----- Data to use -----
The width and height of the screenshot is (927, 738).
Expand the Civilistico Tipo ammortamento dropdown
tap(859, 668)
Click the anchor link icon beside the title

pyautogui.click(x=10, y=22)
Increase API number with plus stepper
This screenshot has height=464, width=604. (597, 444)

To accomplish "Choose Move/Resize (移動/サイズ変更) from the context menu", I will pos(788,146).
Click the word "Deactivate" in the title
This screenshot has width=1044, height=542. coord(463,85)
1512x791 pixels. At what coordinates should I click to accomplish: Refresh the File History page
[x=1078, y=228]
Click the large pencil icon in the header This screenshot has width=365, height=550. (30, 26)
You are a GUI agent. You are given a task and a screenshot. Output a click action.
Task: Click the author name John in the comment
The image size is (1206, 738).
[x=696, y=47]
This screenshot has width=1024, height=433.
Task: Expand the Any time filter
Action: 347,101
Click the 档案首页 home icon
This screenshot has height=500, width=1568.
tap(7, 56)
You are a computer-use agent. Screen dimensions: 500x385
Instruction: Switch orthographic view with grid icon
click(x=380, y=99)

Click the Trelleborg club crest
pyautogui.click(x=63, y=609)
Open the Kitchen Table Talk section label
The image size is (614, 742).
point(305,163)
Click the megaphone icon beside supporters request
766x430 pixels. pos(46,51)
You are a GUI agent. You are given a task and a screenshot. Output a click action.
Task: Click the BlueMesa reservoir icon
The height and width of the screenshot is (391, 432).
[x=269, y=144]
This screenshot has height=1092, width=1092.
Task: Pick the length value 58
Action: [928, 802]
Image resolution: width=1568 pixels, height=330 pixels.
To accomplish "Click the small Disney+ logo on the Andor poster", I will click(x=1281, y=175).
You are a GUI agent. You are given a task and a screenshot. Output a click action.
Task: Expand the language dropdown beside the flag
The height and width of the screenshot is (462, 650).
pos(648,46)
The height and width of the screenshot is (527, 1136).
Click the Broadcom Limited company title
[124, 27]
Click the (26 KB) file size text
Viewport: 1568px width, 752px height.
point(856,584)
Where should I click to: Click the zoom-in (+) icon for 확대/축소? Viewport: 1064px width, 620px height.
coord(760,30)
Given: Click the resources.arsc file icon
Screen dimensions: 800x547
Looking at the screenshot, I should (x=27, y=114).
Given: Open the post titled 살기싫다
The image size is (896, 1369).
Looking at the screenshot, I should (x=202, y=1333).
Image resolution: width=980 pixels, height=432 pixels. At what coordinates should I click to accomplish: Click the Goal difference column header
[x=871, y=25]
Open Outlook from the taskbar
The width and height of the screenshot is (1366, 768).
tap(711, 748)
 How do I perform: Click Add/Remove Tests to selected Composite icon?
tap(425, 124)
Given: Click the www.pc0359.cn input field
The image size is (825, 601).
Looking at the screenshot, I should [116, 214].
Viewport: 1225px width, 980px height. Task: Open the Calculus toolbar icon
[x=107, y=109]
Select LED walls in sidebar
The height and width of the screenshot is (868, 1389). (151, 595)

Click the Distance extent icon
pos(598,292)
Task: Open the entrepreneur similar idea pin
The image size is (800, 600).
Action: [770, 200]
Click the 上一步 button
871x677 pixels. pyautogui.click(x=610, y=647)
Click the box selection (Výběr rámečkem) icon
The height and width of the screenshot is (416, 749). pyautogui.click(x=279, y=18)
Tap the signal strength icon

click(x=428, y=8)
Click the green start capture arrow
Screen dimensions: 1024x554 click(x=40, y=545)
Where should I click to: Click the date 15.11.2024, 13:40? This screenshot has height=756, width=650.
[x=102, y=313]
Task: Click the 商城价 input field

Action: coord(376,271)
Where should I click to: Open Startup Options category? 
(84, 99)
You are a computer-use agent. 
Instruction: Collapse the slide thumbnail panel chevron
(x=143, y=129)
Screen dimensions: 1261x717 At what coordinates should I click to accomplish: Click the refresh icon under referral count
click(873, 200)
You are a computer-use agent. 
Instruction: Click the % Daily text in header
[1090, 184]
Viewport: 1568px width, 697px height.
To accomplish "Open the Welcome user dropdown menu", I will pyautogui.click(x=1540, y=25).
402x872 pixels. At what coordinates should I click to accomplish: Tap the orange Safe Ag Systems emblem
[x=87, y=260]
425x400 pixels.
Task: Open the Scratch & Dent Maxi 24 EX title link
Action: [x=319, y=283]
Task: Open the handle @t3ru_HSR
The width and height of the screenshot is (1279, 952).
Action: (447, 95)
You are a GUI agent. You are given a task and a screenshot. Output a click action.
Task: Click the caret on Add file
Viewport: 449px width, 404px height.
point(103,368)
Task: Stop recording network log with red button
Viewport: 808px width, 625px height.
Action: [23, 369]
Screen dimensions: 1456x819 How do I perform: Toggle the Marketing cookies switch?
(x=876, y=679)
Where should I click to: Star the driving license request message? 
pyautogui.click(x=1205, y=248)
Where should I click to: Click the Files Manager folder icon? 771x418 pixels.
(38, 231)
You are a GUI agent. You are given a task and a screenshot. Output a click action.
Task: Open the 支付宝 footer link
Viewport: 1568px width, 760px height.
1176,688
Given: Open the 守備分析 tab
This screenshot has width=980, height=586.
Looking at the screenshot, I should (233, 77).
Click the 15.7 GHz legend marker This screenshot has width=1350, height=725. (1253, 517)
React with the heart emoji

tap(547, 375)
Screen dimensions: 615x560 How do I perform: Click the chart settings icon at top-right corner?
-----
[Problem] Repeat, word for word, every line from the line that contains "Where should I click to: Click the Files" to the end of the entries; include both of those lines and no others.

[Result below]
Where should I click to: Click the Files Manager folder icon? 771x418 pixels.
(38, 231)
You are a GUI agent. You are given a task and a screenshot. Output a click action.
Task: Open the 支付宝 footer link
Viewport: 1568px width, 760px height.
1176,688
Given: Open the 守備分析 tab
This screenshot has width=980, height=586.
Looking at the screenshot, I should (233, 77).
Click the 15.7 GHz legend marker This screenshot has width=1350, height=725. (1253, 517)
React with the heart emoji

tap(547, 375)
Screen dimensions: 615x560 How do I perform: Click the chart settings icon at top-right corner?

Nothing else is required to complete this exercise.